Experiencias

El poder de la paz

La paz es un don preciado y una cualidad que el ser humano siempre ha buscado, en todas las épocas y en todas las culturas. Sin embargo la paz parece que elude a la civilización humana desde hace mucho tiempo. Algunos se preguntan: ¿Ha existido alguna vez la paz? La realidad es que no puede haber paz en el mundo si no conseguimos esa paz a nivel individual, a nivel de nuestra mente.
Tenemos que tomar conciencia de las crisis personales que creamos a través de nuestra propia negatividad. Las crisis externas son tantas y tan variadas que no podemos ni tan siquiera listarlas. La mayoría de esas crisis se escapan a nuestro control o influencia directa. Pero lo que sí podemos empezar a hacer es poner freno a las crisis que creamos en nuestra propia mente. ¿Cómo? Cuidando la calidad de los pensamientos que creamos en nuestra mente. Sí, ese es un factor clave en la creación de un estado personal y mental de paz.

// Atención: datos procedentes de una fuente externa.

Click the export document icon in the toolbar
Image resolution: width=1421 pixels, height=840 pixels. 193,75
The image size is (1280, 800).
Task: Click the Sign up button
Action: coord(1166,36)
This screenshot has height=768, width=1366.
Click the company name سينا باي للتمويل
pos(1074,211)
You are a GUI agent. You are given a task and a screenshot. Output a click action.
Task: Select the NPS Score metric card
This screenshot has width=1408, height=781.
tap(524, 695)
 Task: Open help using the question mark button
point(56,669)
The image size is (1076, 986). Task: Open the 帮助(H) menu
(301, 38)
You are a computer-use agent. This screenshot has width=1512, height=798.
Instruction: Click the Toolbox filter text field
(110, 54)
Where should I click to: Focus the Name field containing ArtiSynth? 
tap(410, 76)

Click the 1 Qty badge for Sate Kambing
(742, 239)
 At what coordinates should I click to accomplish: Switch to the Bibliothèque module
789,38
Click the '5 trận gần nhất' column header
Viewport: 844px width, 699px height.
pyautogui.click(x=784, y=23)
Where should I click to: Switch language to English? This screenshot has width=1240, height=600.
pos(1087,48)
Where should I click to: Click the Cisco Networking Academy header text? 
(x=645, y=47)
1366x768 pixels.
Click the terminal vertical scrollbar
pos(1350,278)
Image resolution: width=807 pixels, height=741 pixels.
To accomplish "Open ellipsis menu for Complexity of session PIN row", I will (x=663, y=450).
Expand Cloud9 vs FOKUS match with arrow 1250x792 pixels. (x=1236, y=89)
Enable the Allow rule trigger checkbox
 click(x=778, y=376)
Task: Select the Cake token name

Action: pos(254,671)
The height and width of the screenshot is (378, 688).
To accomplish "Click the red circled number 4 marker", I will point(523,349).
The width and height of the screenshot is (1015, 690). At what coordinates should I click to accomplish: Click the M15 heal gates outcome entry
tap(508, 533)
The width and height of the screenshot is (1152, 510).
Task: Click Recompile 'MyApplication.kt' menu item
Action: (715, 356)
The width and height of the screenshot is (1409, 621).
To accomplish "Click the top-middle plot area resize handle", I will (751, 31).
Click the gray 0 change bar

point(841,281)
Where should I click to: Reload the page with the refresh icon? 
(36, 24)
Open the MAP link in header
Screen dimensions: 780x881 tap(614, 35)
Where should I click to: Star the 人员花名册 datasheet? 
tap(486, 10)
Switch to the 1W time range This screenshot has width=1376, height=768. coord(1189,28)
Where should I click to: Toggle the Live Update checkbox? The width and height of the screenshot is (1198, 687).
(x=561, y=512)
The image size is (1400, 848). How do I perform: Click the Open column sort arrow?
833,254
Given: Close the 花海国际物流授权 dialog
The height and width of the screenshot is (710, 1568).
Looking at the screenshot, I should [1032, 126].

Las crisis, las situaciones complicadas, las adversidades de la vida, todas se presentan sin que nadie las solicite y tampoco se van cuando lo pedimos o queremos… las situaciones siguen su curso, generalmente ajenas a nuestra voluntad. Suceden de acuerdo a su propio programa.

La cuestión que conviene que nos preguntemos es: ¿cuál es el estado de nuestra mente antes de que lleguen esas situaciones? Cuando la mente es fuerte, cuando está en un estado de estabilidad y calma, las dificultades externas permanecen en el exterior y no nos hacen fluctuar en nuestro interior ni nos arrebatan la estabilidad. En ese estado, la mente está en paz, está libre de tristeza y de preocupaciones.

Cuando disponemos de esta fortaleza, las situaciones que acarrean tristeza pueden aparecer pero no sentimos tristeza en nuestro interior. Si las situaciones nos vienen a sacudir, no nos sacudiremos. Si alguien nos insulta, sabemos desapegarnos y permanecer positivos. Para ello, como hemos apuntado, la cabeza debe estar calmada y no podemos permitirnos reaccionar de forma instantánea, ni siquiera rechazar a los que realizan tales acciones. Lo importante es que nos posicionemos internamente en un estado de aceptación de la escena. Esta aceptación es la que nos permite seguir sintiéndonos tranquilos internamente. De esa forma, nuestros sentimientos pacíficos nos ayudarán a resolver la situación. También sabremos mejor qué debemos hacer o no hacer.

Siempre tenemos que mantener en nuestra conciencia que nuestra naturaleza esencial es la paz, que ésa es nuestra esencia y nuestra cualidad innata. Recordarnos internamente: Soy un ser espiritual, un alma de paz.